Maui Medical Plaza: Special Favors from the County?

The Planning Commission can be contacted at:
Phone: (808) 270-7735
Fax: (808) 270-7634
planning@mauicounty.gov

The proposed Maui Medical Plaza at Kanaha was awarded a Special Management Area (SMA) permit in August of 2011 at a time when the property was more than two years delinquent on its property taxes.  The developers each declared personal bankruptcy shortly after SMA approval; liens were filed against the development by a long list of contractors not paid for their services. Now, three years after the SMA approval the developers, owing more than $120,000 in back taxes, are given a special payment plan by Maui County.

The County’s Dept. of Finance recently accepted a down payment of $30,297 with a second payment of $9,089. due on June 20th.  In requesting 2013-14 records from Dept. of Finance we find that only one other property owing a similar amount ($126,000) with a payment plan.  Scheduled payments for that property are to be paid in full within six months.  The Medical Plaza at Kanaha, with very public financials problems, was given a more leinient payment plan to be completed in a year.

The Wailuku Kahului Community Plan says that “Drainage channels should not be used for building sites but rather for public open space” adding that we should “Protect shoreline wetland resources and flood plain areas as valuable natural systems and open space resources.”  The plan explicitly states “Future development actions should emphasize flood prevention and protection of the natural landscape” and that “Higher building forms up to six stories should be sited in the central portion of commercial blocks.”

In commenting on the project the U.S. Fish and Wildlife Service believed that the state wildlife preserve at Kanaha was essential for the preservation of Hawaii’s endemic waterbirds.
The County’s Planning Dept. also had concerns that the project’s construction activities would result in “irreparable damages to the immediate site and potentially the entire Kanaha Pond Wildlife Sanctuary.”

Hawaii’s Division of Forestry and Wildlife in its 2009 letter to the Army Corp of Engineers (ACOE) stated it “strongly feels that the wetland status of this site should be valued and that no filling and construction be allowed.”  They encouraged ACOE “to protect this wetland habitat from development, runoff, erosion, and fill.”

Somehow all of this was ignored by the Maui Planning Commission and the SMA permit was granted.  Only the developers’ dire financial situation and state water quality permits still being reviewed have prevented building at the site.

Why has the County given this sweet deal to developers of a highly controversial project with a shaky financial history?  Mayor Arakawa was a consultant for the project in between his terms of office. Once back on the 9th floor he sent a recommendation for the project, written on the Mayor’s letterhead, to the commission just as the SMA permit was being considered.  Could a similar recommendation have influenced the Dept. of Finance?

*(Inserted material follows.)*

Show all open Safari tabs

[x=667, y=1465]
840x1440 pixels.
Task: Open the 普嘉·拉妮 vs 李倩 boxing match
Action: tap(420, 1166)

With the developer’s goal, as stated in the June 12th Maui News article, of breaking ground within the next three months, simple math shows that not even half the debt from the tax lien will be paid by the time digging begins.  The SMA permit is set to expire at the end of August and a request for extension of the permit has now been filed with the Planning Dept.  Please join Maui Tomorrow and others who care deeply for the state of our disappearing wetlands and write the Maui Planning Commission to ask that a public hearing take place in order to take a second look at this project and the many changes that have occured since the permit was granted in 2011.

Comment(1)

  1. Clifton M. Hasegawa, President and CEO, Clifton M. Hasegawa & Associates, LLC says:

    Mayor Arakawa, Members of the Maui County Council, the Maui Corporation Council and the Maui County Planning Commission should take a lesson from the prolonged and delayed problem of the Naniloa Hotel on the Big Island. This is a financial disaster for the Big Island because no one did the right thing by saying, “Enough is enough, we have heard of your financial plight, we understand, we are moving on as you have defaulted and we will not continue to operate to favor your business over others.”

    Mayor Billy Kenoi and the State of Hawaii Department of Land & Natural Resources have bent over backward to assist, in hopes to get financially compensated for the arrearages. They have been promised and the promises have not been kept.

    The State of Hawaii and the County Governments in conducting business with developers understands there is risk involved. The State of Hawaii and the County Governments are not a charitable organization, entitled to non-profit status. The State of Hawaii and the County Governments are not financial institutions to bail out businesses – restaurants and businesses fail, they go out of business. The State of Hawaii and the County Governments are not standing by to bail them out.

    While there is some leeway, enough is enough!

    The permit issued expired on its own accord when the developer went into default. The only entitlement left for the developer is to be allowed to make installment payments.

    If this matter is not settled before the election, then the voters should consider their choices.